The crux of this point was that ultimately, you want to empower business users to report on data they think is relevant. You don’t want to have to employ developers to build these things – they don’t know the data, or what figures are important. It’s a fair point. The sidebar to that is that you do need technical staff to get the data into your ‘cube’ in the first place. In other words, data has to be drawn into a central location and structured there, and then end users can generate the metrics they want from that.
His demo was, frankly, a bit of a stunner. Drilling down through what was clearly a large data-set, sorting and filtering millions of rows to show off PowerPivot (no, I still don’t really get what it is). The Decomposition Tree was very neat. Definite ‘wow’ factor, with a bit of a message of ‘just slap a few web parts on, and it works’.
And that last point was what stuck out for me. Yes, the demo was very impressive. Plenty of charts, filtering, drilling down, publishing to Excel, Bing maps. Slapping web parts on the page looked very simple. But it all relies on you having put your data into an OLAP cube. Don’t know what one of those is? No, me neither (and I was very glad when Chris O’Brien asked what they were – I was assuming everyone else knew!)
When we then started talking about how to draw in that data, the message really became one of “Plan, Plan, Be methodical and Take Your Time”. That rather sits at odds with the demo. Building your data model does need to be done carefully, but it’s not visible, it’s not sexy, and it’s not interesting to management/end users. They just want pretty charts. So you’ve got this tension between the user interface end being “Fast, Easy, POW – Done” and the back end being “Careful, Plan, Gently”. I’m worried that Microsoft’s marketing – and salesmen throughout the industry – will set an expectation which can’t be easily met.
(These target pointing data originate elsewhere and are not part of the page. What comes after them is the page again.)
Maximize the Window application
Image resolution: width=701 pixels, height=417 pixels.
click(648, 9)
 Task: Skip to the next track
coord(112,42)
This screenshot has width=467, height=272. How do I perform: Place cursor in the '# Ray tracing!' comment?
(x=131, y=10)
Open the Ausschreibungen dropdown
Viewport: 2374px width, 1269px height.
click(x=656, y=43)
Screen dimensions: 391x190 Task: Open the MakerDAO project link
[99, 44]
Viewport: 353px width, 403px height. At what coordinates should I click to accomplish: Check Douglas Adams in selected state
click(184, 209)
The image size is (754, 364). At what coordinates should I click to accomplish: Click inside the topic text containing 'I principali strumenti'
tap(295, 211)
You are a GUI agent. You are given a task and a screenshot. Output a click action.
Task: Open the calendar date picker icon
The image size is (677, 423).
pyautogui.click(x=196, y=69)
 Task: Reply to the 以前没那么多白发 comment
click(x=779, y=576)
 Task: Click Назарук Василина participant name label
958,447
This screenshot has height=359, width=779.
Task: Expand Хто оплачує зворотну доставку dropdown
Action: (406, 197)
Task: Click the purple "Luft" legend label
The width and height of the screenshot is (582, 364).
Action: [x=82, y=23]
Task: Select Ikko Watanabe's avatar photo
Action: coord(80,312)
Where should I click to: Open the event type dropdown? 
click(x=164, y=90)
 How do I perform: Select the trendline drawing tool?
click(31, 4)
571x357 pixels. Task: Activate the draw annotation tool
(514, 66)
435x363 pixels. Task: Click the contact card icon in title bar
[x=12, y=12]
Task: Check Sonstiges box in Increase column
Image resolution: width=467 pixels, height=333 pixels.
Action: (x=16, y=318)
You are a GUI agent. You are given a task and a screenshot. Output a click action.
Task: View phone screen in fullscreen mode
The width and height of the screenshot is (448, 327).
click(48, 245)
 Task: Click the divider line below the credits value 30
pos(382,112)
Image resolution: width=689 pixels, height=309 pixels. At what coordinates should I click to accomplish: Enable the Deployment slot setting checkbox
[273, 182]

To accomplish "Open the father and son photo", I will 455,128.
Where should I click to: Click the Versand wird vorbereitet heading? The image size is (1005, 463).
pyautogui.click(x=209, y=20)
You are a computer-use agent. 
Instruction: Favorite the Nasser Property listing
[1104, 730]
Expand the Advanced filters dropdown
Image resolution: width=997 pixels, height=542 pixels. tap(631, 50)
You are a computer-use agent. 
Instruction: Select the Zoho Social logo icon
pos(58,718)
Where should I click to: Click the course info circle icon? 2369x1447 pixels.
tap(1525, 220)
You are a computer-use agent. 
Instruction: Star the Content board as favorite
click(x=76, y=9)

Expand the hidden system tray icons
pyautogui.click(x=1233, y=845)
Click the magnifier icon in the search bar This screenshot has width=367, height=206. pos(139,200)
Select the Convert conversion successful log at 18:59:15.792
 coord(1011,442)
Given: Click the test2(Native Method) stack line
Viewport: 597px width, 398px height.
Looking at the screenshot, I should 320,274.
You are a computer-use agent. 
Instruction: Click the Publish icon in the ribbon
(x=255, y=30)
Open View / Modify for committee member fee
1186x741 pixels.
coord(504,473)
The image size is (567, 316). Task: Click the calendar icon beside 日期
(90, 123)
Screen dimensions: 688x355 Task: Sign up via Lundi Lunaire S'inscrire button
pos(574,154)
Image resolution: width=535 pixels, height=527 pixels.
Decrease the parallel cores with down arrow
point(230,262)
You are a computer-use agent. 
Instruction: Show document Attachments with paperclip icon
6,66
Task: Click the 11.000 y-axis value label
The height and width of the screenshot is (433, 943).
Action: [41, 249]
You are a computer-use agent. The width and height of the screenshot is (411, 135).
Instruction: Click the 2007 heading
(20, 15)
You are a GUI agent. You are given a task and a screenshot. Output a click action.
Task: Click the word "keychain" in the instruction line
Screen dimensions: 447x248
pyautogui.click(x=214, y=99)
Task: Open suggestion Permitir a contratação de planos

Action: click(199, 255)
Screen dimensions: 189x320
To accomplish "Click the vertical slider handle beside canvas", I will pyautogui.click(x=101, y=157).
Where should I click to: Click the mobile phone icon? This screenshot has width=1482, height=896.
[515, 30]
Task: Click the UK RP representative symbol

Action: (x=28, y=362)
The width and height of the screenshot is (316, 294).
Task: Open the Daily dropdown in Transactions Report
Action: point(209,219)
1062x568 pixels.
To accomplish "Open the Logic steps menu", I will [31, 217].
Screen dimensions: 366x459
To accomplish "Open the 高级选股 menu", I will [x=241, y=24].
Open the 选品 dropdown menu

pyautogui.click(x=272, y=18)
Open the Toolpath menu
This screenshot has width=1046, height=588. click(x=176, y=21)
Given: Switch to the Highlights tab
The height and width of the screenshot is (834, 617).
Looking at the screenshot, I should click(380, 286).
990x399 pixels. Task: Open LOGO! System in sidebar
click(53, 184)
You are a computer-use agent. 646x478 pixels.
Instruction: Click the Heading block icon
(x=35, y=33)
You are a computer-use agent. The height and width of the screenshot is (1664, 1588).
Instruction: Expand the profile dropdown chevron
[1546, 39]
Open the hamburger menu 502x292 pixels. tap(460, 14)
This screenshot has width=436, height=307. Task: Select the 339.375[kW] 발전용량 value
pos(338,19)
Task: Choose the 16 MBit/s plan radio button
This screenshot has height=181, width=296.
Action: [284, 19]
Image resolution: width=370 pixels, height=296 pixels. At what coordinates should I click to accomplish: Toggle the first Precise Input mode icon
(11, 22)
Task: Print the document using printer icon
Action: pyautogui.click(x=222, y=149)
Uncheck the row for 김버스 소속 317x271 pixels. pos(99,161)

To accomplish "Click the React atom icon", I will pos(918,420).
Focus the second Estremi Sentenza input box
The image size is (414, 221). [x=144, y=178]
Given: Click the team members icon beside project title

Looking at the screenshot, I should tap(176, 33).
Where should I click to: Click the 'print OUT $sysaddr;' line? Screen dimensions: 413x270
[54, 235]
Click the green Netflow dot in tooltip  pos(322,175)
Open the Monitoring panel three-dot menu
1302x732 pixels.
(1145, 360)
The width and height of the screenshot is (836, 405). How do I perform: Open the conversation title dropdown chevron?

Of course, if you’ve already got a nice OLAP cube to use, that’s not an issue. But the other elephant in the room was that most companies don’t have that. Reporting is an afterthought. At best you get Requests for Tender that say you ‘must be able to produce reports’, but the dialog then goes:
“Report on what?”
“Um, anything we want”
Sometimes reporting isn’t mentioned at all. And when there is reporting, what is the most ubiquitous reporting tool around? Excel Spreadsheets. Every organisation has lots invested in Excel spreadsheets for reporting. And it’s all very well to say “Ah-ha! Excel Services!” – but now tell me how to deal with linked spreadsheets? Or VBA Macros? They always make an appearance, and it’s a phenomenally hard thing to deal with short of ‘right, let’s start again with a different technology’, which is hard to do without a feeling of reinventing the wheel. That’s not to say that I don’t think it should be done – but it’s a tough sell.
All of which then leads round the methodology of this, and the change management – which was a bit outside what could be covered in the meeting. This is where things will get interesting, though – controlling the vision of what can be achieved, and then managing the changes to the existing reporting strategy. Especially as people do like (or maybe just ‘know’) Excel. But that’s for later post – or maybe just someone who knows more.